According to a recent study, roughly 2.5% of children under 17 in the United States have experienced a traumatic brain injury (TBI). However, there is a chance that this number is higher as it’s unlikely that all cases get reported to medical professionals. In addition, a TBI may have many negative impacts on children in Virginia and elsewhere, such as problems learning or developing physically.
Possible symptoms of a TBI
There may be many clues parents or others can look for when determining if a child has a head injury. For example, children who have incurred a blow to the head may have frequent headaches or complain of being dizzy. Furthermore, TBI victims may have vision issues, sensitivity to light or problems balancing for extended periods. If you suspect a child is injured, it’s generally best to alert a school nurse or someone else who may be able to evaluate that child’s condition.

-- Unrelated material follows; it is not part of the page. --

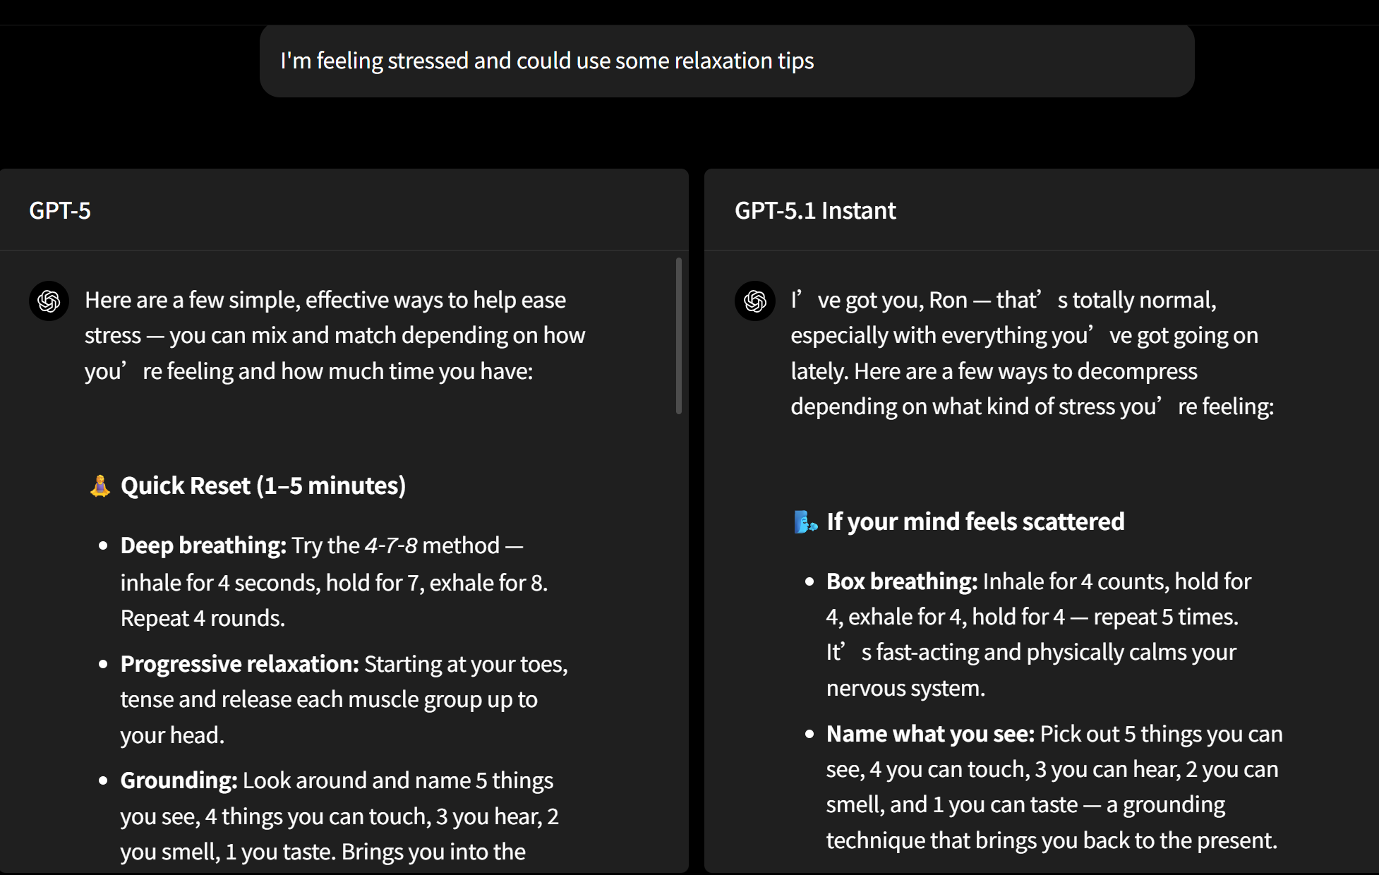Click the italic '4-7-8' method text
The width and height of the screenshot is (1379, 875).
pyautogui.click(x=391, y=545)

A TBI may cause changes in behavior
A brain injury may have subtle impacts on a child’s mood or behavior that are similar to other conditions. For example, a blow to the head may make a child more anxious about going to school or lead to bouts of depression. It may also cause a child to lose interest in sports, scouting or other programs.
If your child has incurred a brain injury, you may be entitled to compensation on your child’s behalf. This claim might be valid if the damage occurred because another person acted negligently toward your son or daughter. In addition, compensation may make it easier to pay for any long-term medical needs your kid may have and make up for other damages incurred.